Howard Scaman was trying to generate publicity for increasing Oregon's beer tax, primarily as a way to keep alcohol out of the hands of teens. He and others in "Dime A Drink" coalition of activists held a news conference and then visited state representatives' offices to pass out beer. The 12-pack cartons were labeled with $4.99 price tags to illustrate how Oregon's beer tax makes the alcoholic beverage an affordable "gateway" that leads to alcohol abuse problems.
"Most legislators have no idea how cheap beer is," said Scaman, who left a half-case of beer cans with a legislative staff member.
The problem was that many are lawmakers' offices are staffed by interns who aren't yet 21 - which left Scaman open to charges of furnishing alcohol to minors, said Rusty Wolfe, a senior trooper with the Oregon State Police assigned to security in the Capitol.
Rather than cite Scaman, Wolfe made what he called an "educational contact," explaining to Scaman that he must halt the beer giveaway.
Given the Republican-controlled House's aversion to raising taxes, proponents of the new beer "fee" could have as much trouble getting their legislation passed as they did with their publicity stunt.

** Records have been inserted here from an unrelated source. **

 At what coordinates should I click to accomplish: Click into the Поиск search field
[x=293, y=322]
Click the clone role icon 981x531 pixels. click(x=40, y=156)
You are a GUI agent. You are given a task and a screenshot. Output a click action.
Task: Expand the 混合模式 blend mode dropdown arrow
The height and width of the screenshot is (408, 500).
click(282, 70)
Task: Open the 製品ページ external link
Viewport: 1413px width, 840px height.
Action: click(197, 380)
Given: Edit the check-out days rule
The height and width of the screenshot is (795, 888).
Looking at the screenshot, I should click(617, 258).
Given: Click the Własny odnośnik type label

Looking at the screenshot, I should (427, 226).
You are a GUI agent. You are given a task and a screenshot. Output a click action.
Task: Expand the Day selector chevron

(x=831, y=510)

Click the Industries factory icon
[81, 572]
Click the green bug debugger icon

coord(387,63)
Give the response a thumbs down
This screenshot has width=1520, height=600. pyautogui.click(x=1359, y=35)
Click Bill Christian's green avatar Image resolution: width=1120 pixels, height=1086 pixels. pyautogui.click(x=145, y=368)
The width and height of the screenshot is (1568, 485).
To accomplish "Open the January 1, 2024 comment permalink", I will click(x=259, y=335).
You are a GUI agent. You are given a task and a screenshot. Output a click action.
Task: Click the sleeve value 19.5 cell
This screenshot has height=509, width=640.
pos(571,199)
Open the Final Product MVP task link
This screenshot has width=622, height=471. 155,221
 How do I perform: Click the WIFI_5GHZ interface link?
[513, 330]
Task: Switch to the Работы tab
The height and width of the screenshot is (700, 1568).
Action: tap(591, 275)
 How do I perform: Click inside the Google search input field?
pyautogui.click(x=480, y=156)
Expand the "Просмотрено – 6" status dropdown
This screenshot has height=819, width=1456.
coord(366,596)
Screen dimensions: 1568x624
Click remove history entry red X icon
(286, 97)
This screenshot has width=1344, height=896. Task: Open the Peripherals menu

Scaman, a self-described recovering alcoholic, said he planned to use the same techniques he successfully wielded in his home state of Alaska to lobby for an increase in the beer tax: involving church ministers from an array of conservative, mainstream and liberal denominations to make the case for raising more revenue to help address social ills.
Sen. Bill Morrisette's bill would raise the tax by a dime a drink, but the beer lobby looks at it differently - as a seven-fold increase from the current $2.60 per 31-gallon barrel to about $19 a barrel on beer made by low-volume craft brewers and a jump to $37 per barrel from beer made by large out-of-state beer-makers such as Miller, Coors and Anheuser-Busch. At that rate, Oregon's beer excise would be the highest in the nation.
Paul Romain, lobbyist for the Oregon Beer and Wine Distributors Association, likened the proposed increase to taxing all automobiles because some people speed.